I once made an offhand comment about something I tried in bed with my ex and regretted it immediately. But now my partner thinks he’s not as exciting as my ex in bed and is paranoid. He thinks our sex life is unadventurous, which it isn’t.
When we are getting to know a partner, a certain amount of disclosure about previous sexual relationships is inevitable. It helps us to understand each other, and that in turn builds intimacy and connectedness.
However, information about particular practices requires sensitivity. No man wants to think about the woman he loves with another man. No woman wants to think about the man she loves with another woman. At a rational level we accept that our partners had sex with people before they met us, but graphic disclosure is problematic because, while the narratives may be historical, the insecurity and angst that they generate are immediate.
Thinking about the experimental sex that our partners had with other people can make us feel uncomfortable. Firstly, because people usually do not want to imagine their partner having sex with someone else. Secondly, because it is uncomfortable for us to know that our partner had great sex in a relationship that ended, because it means that this relationship, with all its great sex, could end too. To accommodate that uncertainty there is an understanding that past intimacies are best not shared with each other. It’s an unspoken strategy of tactical omission, which helps both partners to believe in the possibility of monogamous passion.
Telling the truth is fundamental to good relationships, and deceit undermines trust, but altruistically motivated white lies help us to avoid everyday conflict. Research shows that couples constantly fudge the facts to protect their relationships.

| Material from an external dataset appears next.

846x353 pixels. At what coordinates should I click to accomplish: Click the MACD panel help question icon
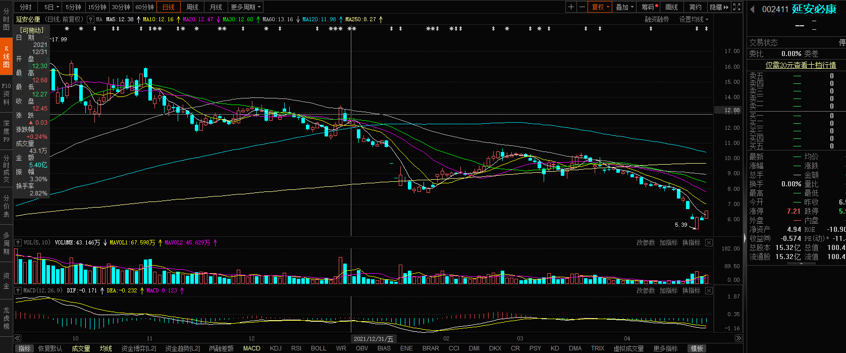(18, 291)
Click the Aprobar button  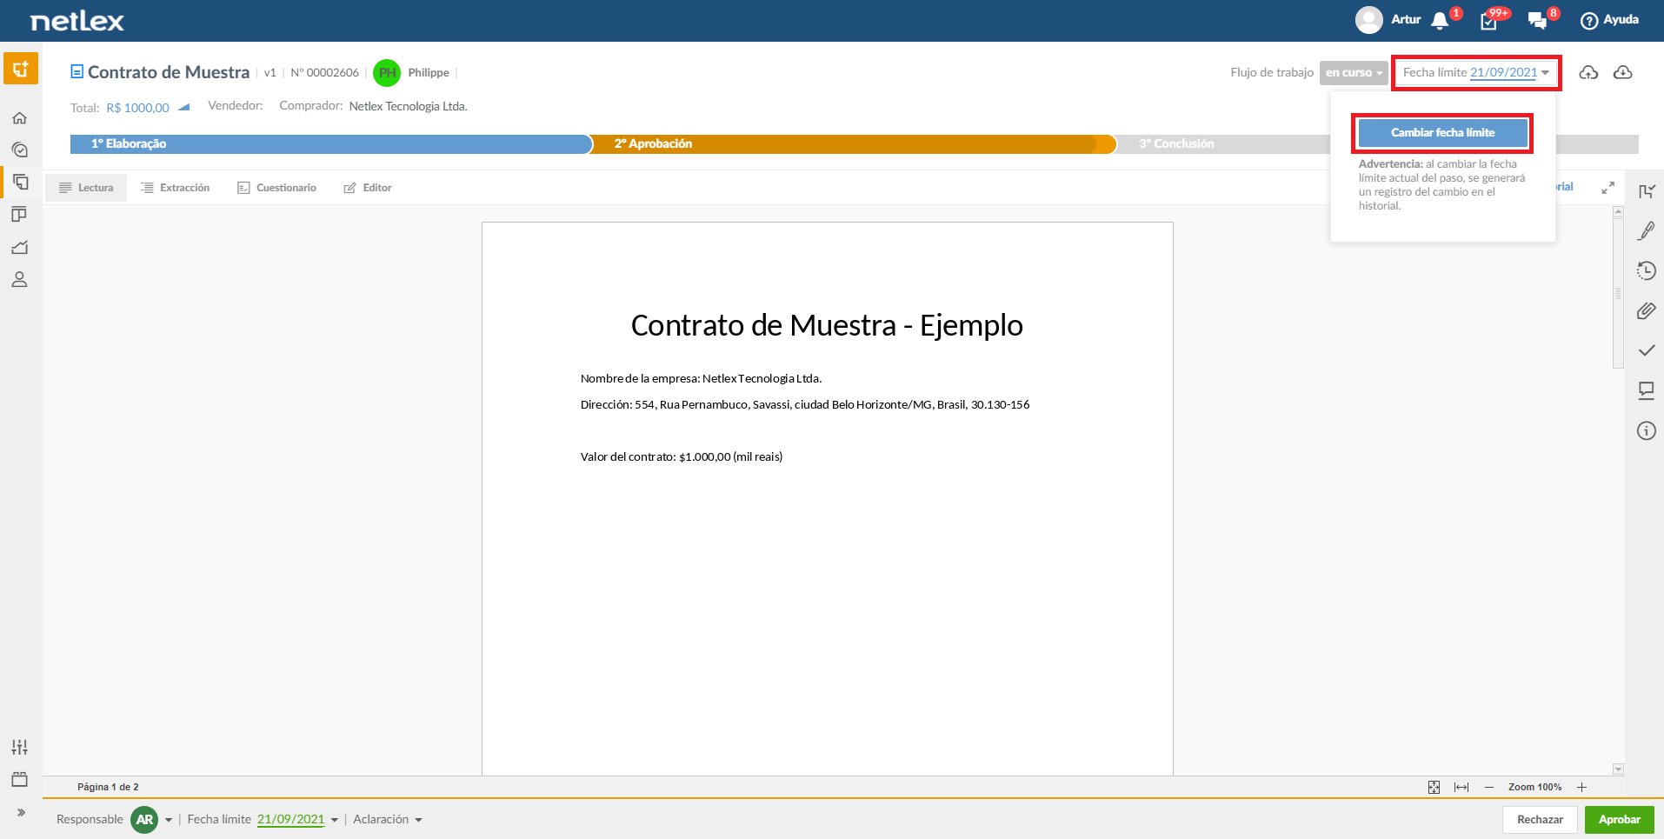(1619, 819)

In their paper Tell Me Sweet (And Not-So-Sweet) Little Lies, published in Communication Studies in 2013, the researchers Jennifer Guthrie and Adrianne Kunkel explored the extent to which deception is used in romantic relationships and the common motives for this. They found that, on average, people deceived their romantic partners five times a week and that it was most often intended as a strategy for avoiding arguments and unwanted reactions.
Relationships are hugely complex and inherently fragile. Sexual difficulties — apathy, conflict and dysfunction — are often the first manifestation of more fundamental problems in a relationship. If you and your boyfriend were on firmer ground, he might have been able to shrug off your careless comment and move on. The fact that he has not been able to do that implies a deeper lack of trust between the two of you.

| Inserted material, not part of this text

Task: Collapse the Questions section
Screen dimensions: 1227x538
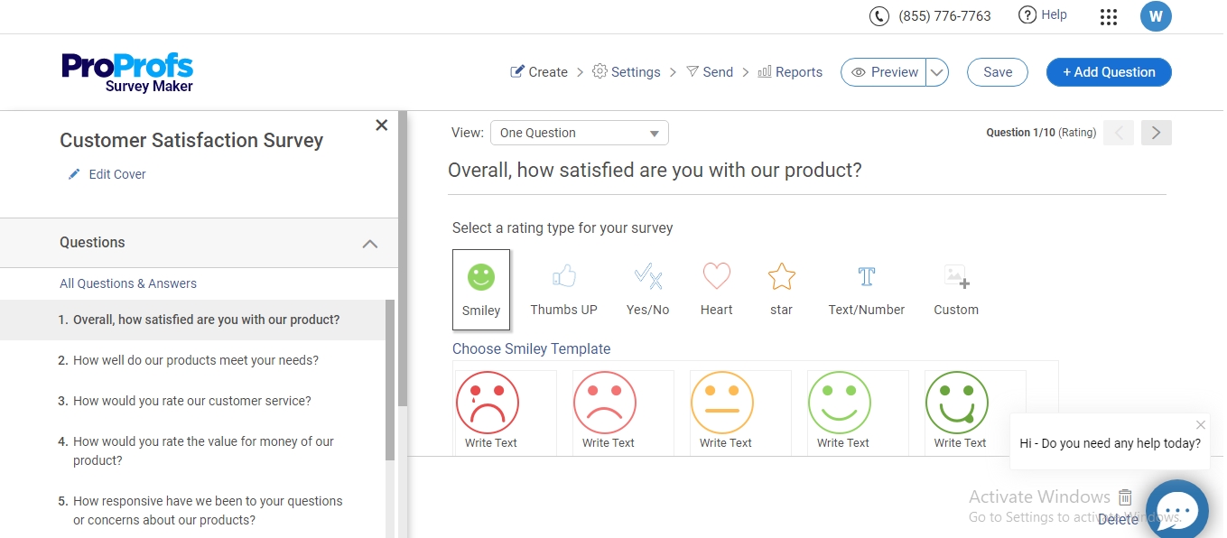Action: pos(370,243)
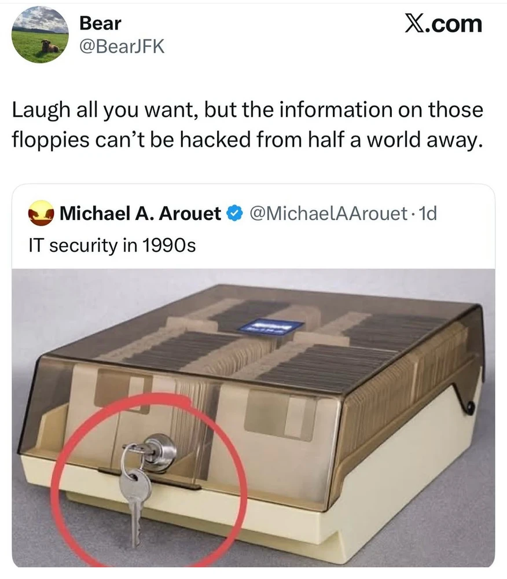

Although you put his insecurity down to a single remark, I wonder whether he was already feeling insecure about your feelings for your ex, and when you made that statement it confirmed something that he had suspected. If this rings true you need to ask yourself if there is any justification for his paranoia. Did you enjoy more adventurous sex with your ex and are you dissatisfied with your present partner?

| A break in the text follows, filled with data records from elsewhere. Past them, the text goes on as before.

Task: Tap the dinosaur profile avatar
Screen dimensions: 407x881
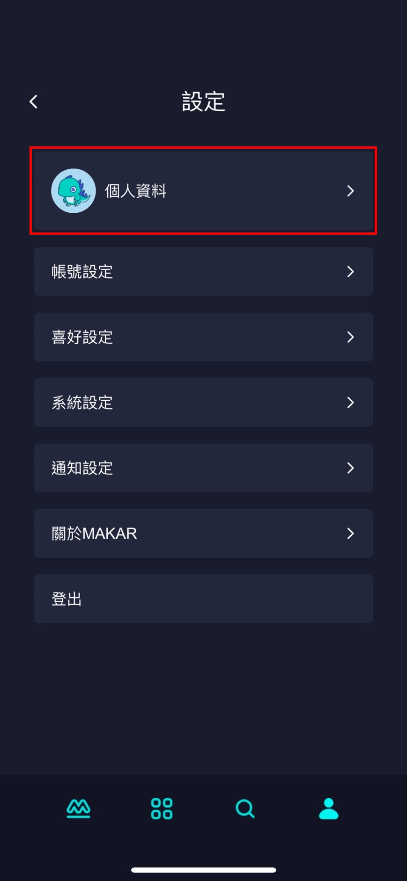Action: tap(74, 191)
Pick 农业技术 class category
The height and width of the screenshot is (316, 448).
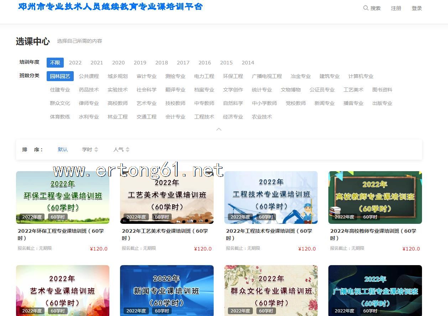[x=262, y=117]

If you don’t put your sexual past behind you it will continue to come between you and your boyfriend.
If you want to be with him you need to find a way to convince him that you are fully committed. You also need to persuade him that this relationship is more meaningful and sexually satisfying than your previous one. That will require lots of sex and lots of positive affirmation.
It will take time, but if you can get through this bump in the road you will eventually forge a couple identity strong enough to erase the ghost of your boyfriends past.